- What you have to do -
Your answer should consist of the lines in the following data that contain "name".

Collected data
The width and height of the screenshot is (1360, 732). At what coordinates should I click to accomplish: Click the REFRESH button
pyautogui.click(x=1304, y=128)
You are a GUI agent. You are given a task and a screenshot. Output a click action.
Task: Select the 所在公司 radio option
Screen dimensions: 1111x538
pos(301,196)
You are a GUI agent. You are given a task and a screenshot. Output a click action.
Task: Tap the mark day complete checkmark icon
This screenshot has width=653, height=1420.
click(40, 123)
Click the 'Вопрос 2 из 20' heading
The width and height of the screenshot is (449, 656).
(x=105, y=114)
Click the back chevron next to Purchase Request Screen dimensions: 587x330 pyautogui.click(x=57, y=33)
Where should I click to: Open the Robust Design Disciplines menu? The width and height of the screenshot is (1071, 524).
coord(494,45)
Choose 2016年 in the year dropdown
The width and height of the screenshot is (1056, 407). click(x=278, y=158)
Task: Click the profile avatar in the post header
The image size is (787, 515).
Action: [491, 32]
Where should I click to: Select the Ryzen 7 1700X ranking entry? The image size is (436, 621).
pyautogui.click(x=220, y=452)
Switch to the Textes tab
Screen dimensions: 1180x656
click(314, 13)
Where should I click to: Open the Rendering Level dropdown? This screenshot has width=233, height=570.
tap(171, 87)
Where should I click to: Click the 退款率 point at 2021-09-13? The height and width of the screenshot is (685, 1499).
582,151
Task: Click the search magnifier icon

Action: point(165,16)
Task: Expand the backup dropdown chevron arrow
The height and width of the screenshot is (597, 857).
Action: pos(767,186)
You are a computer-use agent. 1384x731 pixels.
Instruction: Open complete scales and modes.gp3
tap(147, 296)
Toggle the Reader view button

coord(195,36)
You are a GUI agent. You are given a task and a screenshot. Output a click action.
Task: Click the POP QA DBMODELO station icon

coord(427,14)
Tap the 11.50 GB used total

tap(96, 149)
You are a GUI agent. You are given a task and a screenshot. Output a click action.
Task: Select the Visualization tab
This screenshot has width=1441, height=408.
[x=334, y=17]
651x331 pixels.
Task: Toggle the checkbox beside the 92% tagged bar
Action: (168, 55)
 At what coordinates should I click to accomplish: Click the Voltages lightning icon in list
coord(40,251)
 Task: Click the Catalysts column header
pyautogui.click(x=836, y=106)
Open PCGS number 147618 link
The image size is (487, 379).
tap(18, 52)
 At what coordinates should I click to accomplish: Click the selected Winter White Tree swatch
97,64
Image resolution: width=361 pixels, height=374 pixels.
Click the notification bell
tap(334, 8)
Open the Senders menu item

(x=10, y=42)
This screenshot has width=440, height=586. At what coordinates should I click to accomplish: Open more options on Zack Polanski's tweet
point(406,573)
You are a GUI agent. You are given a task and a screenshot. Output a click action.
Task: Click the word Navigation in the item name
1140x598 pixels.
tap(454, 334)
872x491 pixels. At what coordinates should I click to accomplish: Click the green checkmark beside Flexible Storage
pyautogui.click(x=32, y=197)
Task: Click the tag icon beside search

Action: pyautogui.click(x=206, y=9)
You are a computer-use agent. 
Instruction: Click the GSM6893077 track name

- Answer box -
Task: Click the word Navigation in the item name
Instruction: Click the GSM6893077 track name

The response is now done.